Teachers Insurance and Annuity Association of America
College Retirement and Equities Fund
730 Third Avenue
New York, NY 10017-3206
212 490-9000    800 842-2733

Peter C. Clapman
Senior Vice President and
Chief Counsel, Corporate Governance
212-916-4232

December 6, 2002

Via Electronic Mail

Mr. Jonathan G. Katz
Secretary
Securities and Exchange Commission
450 Fifth Street, N.W.
Washington D.C. 20549-0609

Re: Proposed Rules on Disclosure of Proxy Voting (File No. S7-36-02)

Dear Mr. Katz:

The College Retirement Equities Fund ("CREF"), with its companion organization Teachers Insurance and Annuity Association of America (together, "TIAA-CREF"), are pleased to submit comments on the proposal by the Securities and Exchange Commission that would require investment companies to disclose their proxy voting policies and procedures and complete proxy voting records to investors.

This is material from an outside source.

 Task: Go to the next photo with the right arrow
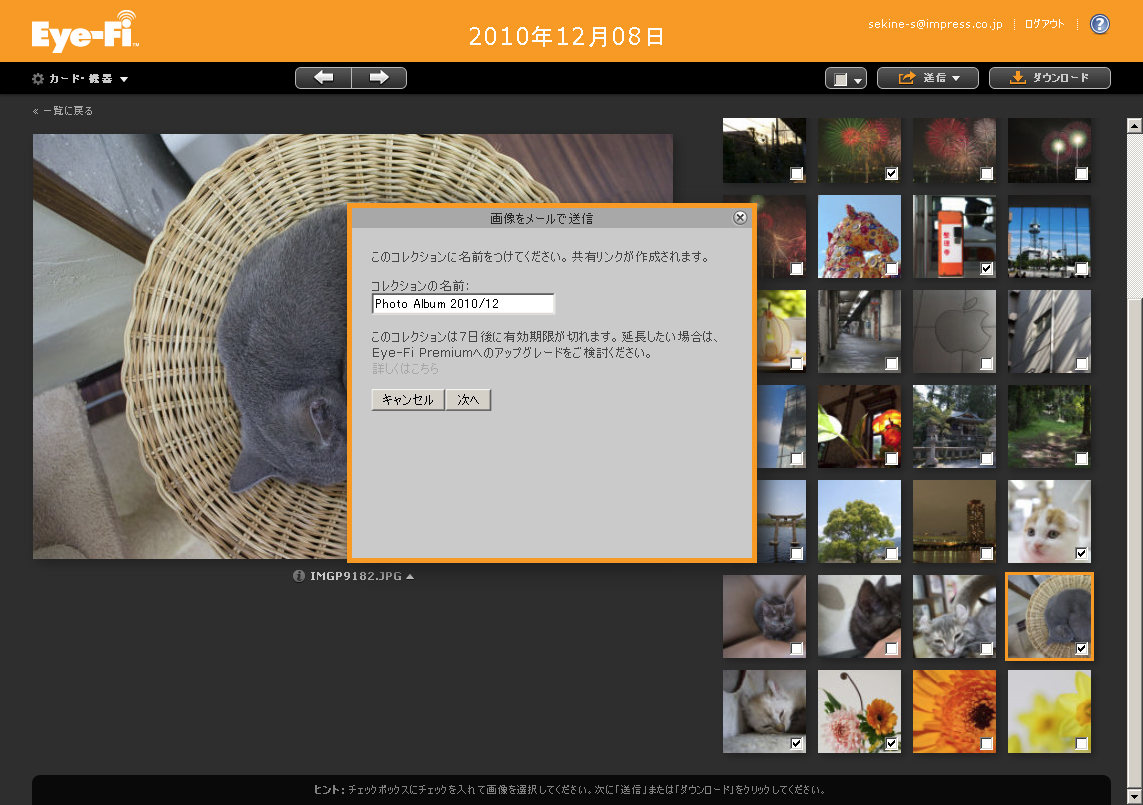point(380,77)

We applaud the SEC's efforts to design a proposal to encourage all investment companies to carefully consider their proxy voting practices and to be more actively involved in the corporate governance of issuers held in their portfolios. As a recognized leader in corporate governance initiatives, we have long held the belief that proxy voting decisions by funds can play an important role in maximizing the value of fund investments. For this reason, we fully support the initiative to require investment companies to disclose their proxy voting policies and procedures and information about their voting records. However, rather than requiring funds to publicly disclose the details of every single proxy vote cast, as currently proposed by the SEC, we recommend that funds instead be required to provide investors with a summary report showing how proxies were actually voted in the aggregate on a given subject and to disclose the details of individual proxy votes cast only when proxies were voted in a manner inconsistent with a fund's published voting policies or when the fund or its affiliates have a potential conflict of interest. This approach would provide investors with more meaningful information about a fund's proxy voting patterns and commitment to corporate governance issues, and enhance the ability of fund fiduciaries to cast their votes in the best interests of fund investors free from other pressures.

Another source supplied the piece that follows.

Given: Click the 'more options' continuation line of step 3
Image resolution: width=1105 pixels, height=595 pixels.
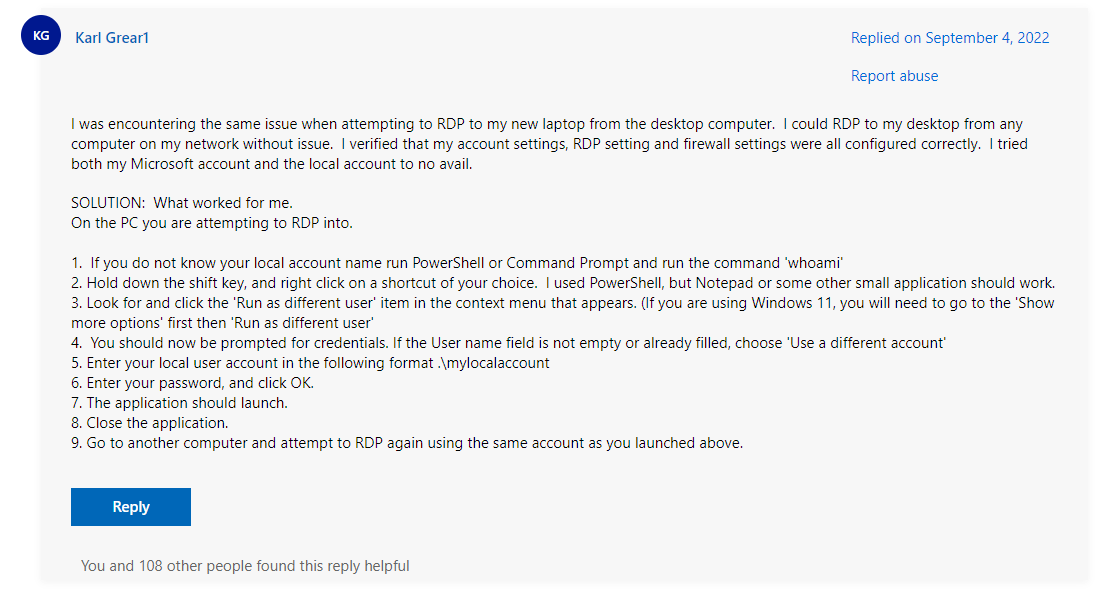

Introduction and Background

CREF is a non-profit corporation registered with the SEC as an investment company. Its companion organization, TIAA, is a non-profit stock life insurance company. Together, TIAA-CREF comprises the principal retirement system for the nation's education and research communities. TIAA-CREF serves over 2.5 million people at over 15,000 United States institutions and jointly manages over $249 billion in assets. In addition to offering fixed and variable annuities, we offer a series of retail and institutional mutual funds that are also registered investment companies with the SEC.

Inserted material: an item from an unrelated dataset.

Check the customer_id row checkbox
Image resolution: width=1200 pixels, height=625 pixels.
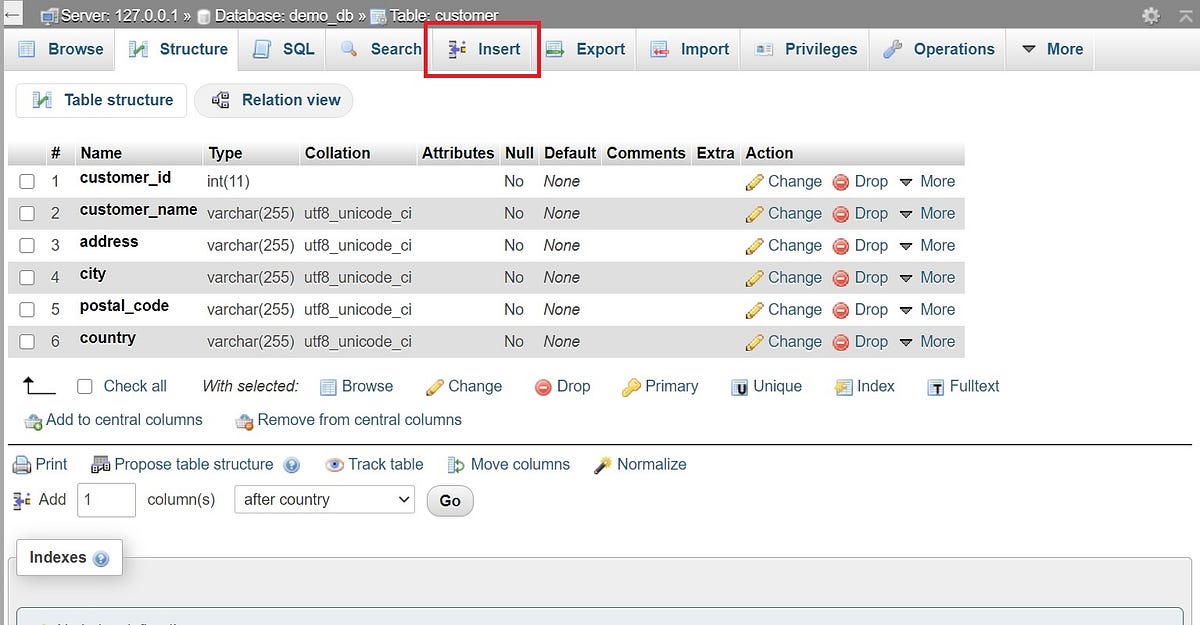click(x=27, y=181)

TIAA-CREF is widely recognized for its leadership in corporate governance and as a strong voice for shareholder rights. As one of the world's largest institutional investors, with CREF holding shares in over 5,000 portfolio companies, we are committed to promoting sound governance practices through a comprehensive corporate governance program. Over the past several decades, we have developed effective procedures for ensuring that proxy proposals on corporate governance issues brought before portfolio companies are carefully analyzed. In 1993, TIAA-CREF issued a comprehensive Policy Statement on Corporate Governance, possibly the first all-inclusive document of its kind in the investment community. That Policy Statement, which has evolved over the years, seeks to encourage portfolio companies to improve their governance policies and practices so as to produce better long-term returns and enhanced accountability to shareholders. The Policy Statement contains guidelines, established and approved by the independent Corporate Governance and Social Responsibility Committees of our boards, for voting on a range of corporate governance issues.

Comments on Proposed Rules

A. Disclosure of Proxy Voting Policies and Procedures

We strongly support the SEC's proposal to require investment companies to disclose their proxy voting policies and procedures in their registration statements. As we have advocated for years, it is important for institutional investors to be actively engaged in the proxy voting process and have well thought out policies and procedures for voting their proxies. We also believe that interested investors should be provided the means to evaluate the guiding principles a fund follows in proxy voting. It is for this reason that we currently make our Policy Statement, a copy of which is attached to this letter, available on our corporate website and upon request. We fully support the SEC's proposal to require all investment companies to do the same.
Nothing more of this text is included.